Yang Diminta
Tuliskan lanjutan teks tentang pandangan kaum Jaina mengenai belenggu jiwa dan karma, mulai sesudah kalimat terakhirnya.

Teks Pilihan

—————

Apakah sesungguhnya rintangan dan belenggu
tersebut dan bagaimanakah ia bisa merampas jiwa hingga tercampak dari semua
kesempurnaan yang memang menjadi miliknya sendiri? Kaum Jaina menekankan bahwa rintangan, belenggu, ini terdiri dari
bagian-bagian benda materiil yang menghinggapi jiwadan menyelubungi, menaklukan
sifat-sifatya yang asal. Dengan kata lain, rintangan atau belenggu yang kita
jumpai pada tiap pribadi adalah disebabkan oleh benda materiil yang kemudian
diidentifikasi dengan dirinya sendiri. Wadag jasmani kita ini diperbuat oleh
partikel-partikel benda materil (pudgala). Untuk penbentukan suatu macam benda tertentu, jenis-jenis
partikel benda materiil harus diatur, disusun, dengan jalan tertentu pula.
Dalam pembentukan wadag jasmani ini kekuatan yang menuntun adalah nafsu jiwa
itu sendiri.
Jiwa dengan nafsu-nafsu keinginanya atau
dengan kekuatan-kekuatan karmanya di masa lampau, oleh kaum Jaina dipandang sebagai organisator
wadag jasmani ini, yang merupakan sebab efisiennya, sedangkan benda materiil
merupakan sebab materiilnya. Organisme yang diperoleh oleh jiwa, bukan saja
wadag besar yang kelihatan ini, melainkan juga indria, pikiran, kekuatan-kekuatan
vital dan semua unsur lainya yang membendung, menyelubungi dan membatasi
potensi-potensi utama jiwa tersebut.
1. Karma
Wadag jasmani yang kita warisi dari orang
tua kita bukanlah suatu pemberian yang kebetulan belaku. Karma kita di masa-masa lampau menentukan keluarga
di mana kita dilahirkan. Demikain pula sifat badan kita, warna kulit, bentuk
potongan/badan, panjangnya usia, jumlah dan sifat organ indra dan organ
penggerak yang dimilkinya, semuanya kalau diambil secara kolekrif, dapat
disebabkan oleh karma, yang secara kolektif merupakan karma sendiri (yaitu
semua jumlah tedensi yang diturunkan oleh kehidupan di masa lampau).

—————

Bahan Tersedia
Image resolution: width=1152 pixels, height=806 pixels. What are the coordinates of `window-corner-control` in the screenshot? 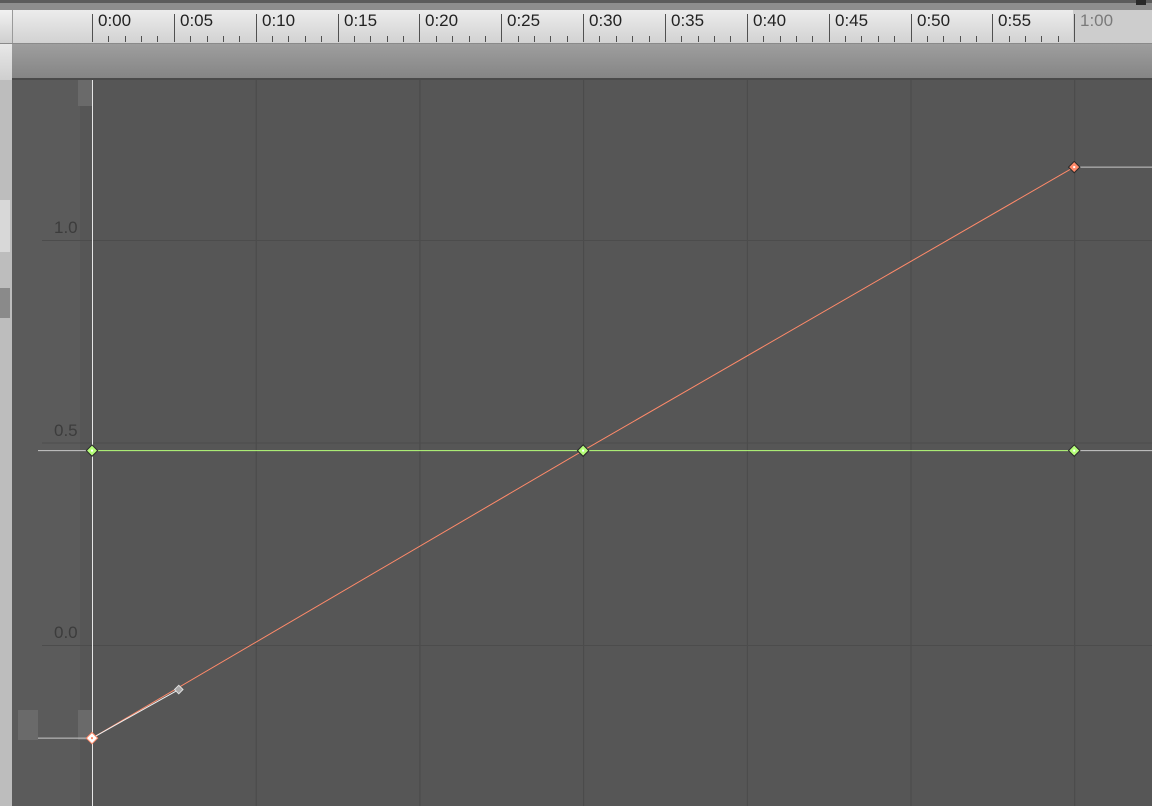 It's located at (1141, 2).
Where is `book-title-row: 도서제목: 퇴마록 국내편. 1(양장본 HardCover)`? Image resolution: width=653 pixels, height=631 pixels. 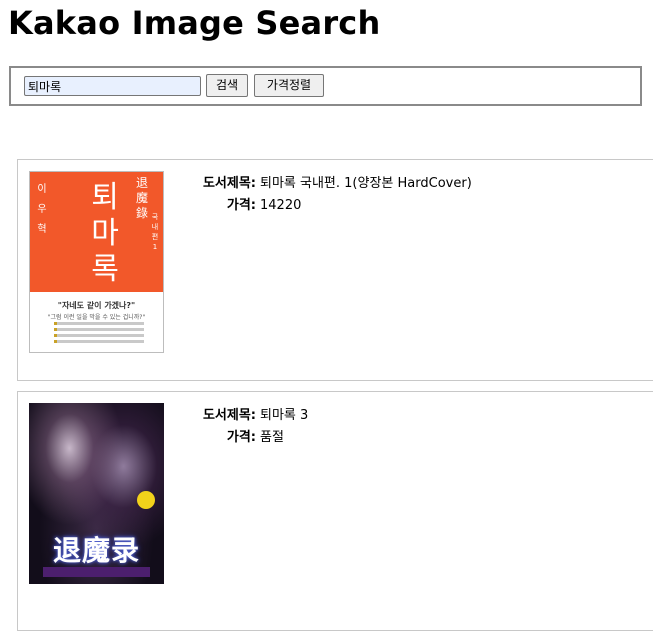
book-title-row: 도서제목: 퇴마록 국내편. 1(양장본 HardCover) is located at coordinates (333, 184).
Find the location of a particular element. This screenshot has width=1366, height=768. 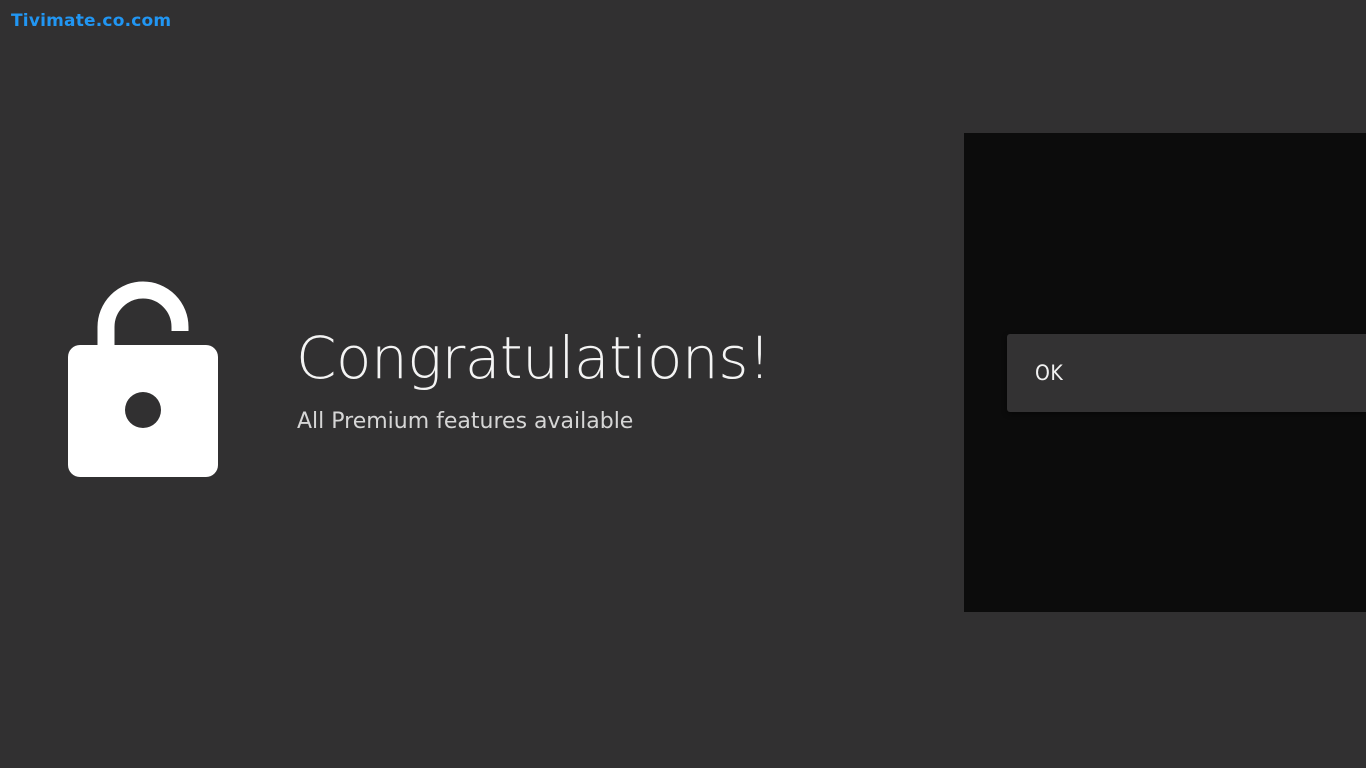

—————

Kotak Jawaban
Kaum Jaina
menyebut banyak jenis karma dan memberi nama kepada masing-masing efek yang
ditimbulkan olehnya. Misalnya, Gotra adalah karma yang menentukan
keluarga di mana kita dilahirkan, Ayuska
adalah karma yang menentukan lamanya kita hidup, Nama adalah karma yang
menentukan watak pribadi seseorang. Antaraya adalah karma yang
menghalang-halangi jiwa untuk berbuat kebajikan. Demikian pula kita diberitahu
oleh kamu Jaina bahwa ada karma yang
menyelubungi pengetahuan (jnyanavaraniya),
yang menimbulkan ilusi (mohaniya),
dan yang menghasilkan rasa kenikmatan dan kedukaan (vedaniya).
Nafsu-nafsu yang menyebabkan belenggu jiwa adalah amarah, sombong, birahi dan loba (krodha, manah, maya, lobha). Semua ini
disebut kasaya yaitu substansi yang
lengket, karena kehadiranya dalam jiwa menyebabkan partikel-partikel benda
materiil lekat padanya. Menurut Jaina
terbelenggunya jiwa adalah mulai berpangkal dari pikiran.
Ada dua macam belenggu menurut para pemikiran Jaina, yaitu: (1) Belenggu mental yang
dalam-dalam mencekam jiwa pada hal-hal yang buruk (bhava bandha) dan, (2) Belenggu yang materiil, yaitu hubungan jiwa
dengan benda duniawi (dravya bandha).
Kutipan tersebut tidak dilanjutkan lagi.